Maybe there are too many forces for us to oppose, so that change will not happen until after some revolution-provoking disaster like escalation of global warming and/or drying up of major natural resources.But perhaps there is some hope: if the problem is recognised. An example of a change that might move in the right direction: make sure that school children, especially the brightest school children, are NOT introduced to computers with widely used highly packaged operating systems and utilities. Instead go back to an updated version of the BBC micro (see the fascinating new MIT initiative http://pedia.media.mit.edu/wiki/One_Laptop_per_Child though I worry about the constraints of flash memory) and teach them
Restrict them to using relatively simple text editors and document formatters.
- to program,
- to build simulations (using a wide range of libraries that make it unnecessary always to start from a primitive 'machine' level),
- to build and then extend chatbots and various kinds of adventure games,
- to analyse, explain, debug, test, evaluate, criticise, compare, extend, combine, motivate, the things they and classmates have produced.
Allow simple text-based email (with provision for sharing diagrams) for discussion of problems and ideas, sharing of code, and collaborative production of documents.

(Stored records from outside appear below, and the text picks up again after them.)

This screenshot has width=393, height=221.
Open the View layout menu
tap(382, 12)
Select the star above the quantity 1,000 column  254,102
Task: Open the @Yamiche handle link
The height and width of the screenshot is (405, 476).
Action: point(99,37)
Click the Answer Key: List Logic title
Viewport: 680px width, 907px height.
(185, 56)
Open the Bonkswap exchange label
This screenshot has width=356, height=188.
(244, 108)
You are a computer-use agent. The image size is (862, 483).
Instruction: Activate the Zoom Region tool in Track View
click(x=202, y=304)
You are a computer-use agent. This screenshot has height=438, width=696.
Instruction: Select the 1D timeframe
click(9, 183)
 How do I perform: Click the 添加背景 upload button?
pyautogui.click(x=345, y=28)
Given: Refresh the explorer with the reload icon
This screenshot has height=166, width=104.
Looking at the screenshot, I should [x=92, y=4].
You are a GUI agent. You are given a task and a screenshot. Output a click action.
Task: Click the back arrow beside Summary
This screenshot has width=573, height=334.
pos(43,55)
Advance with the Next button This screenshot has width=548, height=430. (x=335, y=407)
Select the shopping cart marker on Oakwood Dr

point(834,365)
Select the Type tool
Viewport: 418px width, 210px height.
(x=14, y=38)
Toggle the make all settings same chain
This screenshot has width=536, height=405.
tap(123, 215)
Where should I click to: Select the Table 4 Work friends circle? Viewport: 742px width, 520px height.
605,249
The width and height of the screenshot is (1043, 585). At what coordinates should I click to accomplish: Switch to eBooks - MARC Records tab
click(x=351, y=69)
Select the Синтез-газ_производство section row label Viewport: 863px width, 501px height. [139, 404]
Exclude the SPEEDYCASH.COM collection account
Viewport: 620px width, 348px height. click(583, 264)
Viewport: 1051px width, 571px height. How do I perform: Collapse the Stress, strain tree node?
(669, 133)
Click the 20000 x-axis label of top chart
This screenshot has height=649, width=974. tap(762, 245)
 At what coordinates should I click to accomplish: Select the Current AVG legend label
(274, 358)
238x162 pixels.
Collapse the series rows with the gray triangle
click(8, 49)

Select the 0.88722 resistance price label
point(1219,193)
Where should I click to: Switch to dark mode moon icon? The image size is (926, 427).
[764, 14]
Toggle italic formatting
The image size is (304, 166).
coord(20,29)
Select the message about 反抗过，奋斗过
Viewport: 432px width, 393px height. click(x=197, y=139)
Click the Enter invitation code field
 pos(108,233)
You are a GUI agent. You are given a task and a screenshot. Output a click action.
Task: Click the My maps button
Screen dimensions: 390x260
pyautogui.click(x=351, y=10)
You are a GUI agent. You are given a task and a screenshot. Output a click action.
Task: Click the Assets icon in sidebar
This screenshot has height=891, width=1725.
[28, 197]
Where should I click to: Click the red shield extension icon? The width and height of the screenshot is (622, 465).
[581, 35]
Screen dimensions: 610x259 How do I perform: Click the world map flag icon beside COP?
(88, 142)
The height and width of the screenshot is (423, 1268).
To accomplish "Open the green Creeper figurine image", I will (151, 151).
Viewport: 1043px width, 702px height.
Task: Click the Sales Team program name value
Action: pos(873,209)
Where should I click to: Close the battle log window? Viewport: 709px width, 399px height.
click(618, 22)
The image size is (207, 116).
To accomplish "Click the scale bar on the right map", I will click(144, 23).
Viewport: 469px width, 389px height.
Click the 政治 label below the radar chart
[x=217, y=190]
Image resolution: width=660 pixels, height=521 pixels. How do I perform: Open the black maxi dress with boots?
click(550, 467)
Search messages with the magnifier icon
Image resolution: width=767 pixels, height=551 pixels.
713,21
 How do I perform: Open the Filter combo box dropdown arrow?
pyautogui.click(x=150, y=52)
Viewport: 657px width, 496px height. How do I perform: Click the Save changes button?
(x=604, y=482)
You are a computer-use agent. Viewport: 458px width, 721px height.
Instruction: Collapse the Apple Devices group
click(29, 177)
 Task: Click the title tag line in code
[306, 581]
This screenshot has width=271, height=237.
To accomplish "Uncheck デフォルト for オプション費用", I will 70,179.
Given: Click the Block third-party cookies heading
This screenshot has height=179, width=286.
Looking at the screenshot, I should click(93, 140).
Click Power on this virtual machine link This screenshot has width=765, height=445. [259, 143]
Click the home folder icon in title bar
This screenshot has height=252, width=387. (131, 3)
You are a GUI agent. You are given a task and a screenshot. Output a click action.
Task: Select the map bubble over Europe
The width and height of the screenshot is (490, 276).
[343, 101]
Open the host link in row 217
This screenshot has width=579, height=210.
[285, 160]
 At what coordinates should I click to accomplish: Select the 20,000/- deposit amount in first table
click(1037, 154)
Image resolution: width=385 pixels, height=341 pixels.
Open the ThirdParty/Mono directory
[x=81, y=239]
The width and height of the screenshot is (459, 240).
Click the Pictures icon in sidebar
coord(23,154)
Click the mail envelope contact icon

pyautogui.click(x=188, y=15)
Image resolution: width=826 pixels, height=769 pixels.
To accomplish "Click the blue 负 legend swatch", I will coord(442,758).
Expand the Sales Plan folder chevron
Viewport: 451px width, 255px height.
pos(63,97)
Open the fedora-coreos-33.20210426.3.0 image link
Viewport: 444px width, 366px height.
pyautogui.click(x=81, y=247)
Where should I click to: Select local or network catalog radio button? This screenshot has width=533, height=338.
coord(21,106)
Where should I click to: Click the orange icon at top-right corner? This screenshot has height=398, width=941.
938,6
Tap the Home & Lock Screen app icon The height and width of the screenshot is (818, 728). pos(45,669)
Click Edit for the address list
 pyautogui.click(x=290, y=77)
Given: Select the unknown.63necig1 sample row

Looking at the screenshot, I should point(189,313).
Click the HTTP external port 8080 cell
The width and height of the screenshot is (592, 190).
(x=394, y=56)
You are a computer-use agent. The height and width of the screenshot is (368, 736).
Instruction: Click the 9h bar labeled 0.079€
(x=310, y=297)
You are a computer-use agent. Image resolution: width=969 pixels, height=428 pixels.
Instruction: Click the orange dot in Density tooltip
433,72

Remove access to the web and search engines, except for very specific tasks where they learn how to write critical reviews of what they find on the internet, instead of merely quoting it.
That's off the top of my head and probably needs debugging. But I bet that all the people who write about teaching 'strategic subjects' and the need for 'highly skilled workers' are probably thinking of something very different from all that -- something which from this perspective is educationally disastrous: giving students PCs full of todays tools and teaching them to use them.
That's like teaching people how buy and cook pre-packed meals instead of teaching them chemistry.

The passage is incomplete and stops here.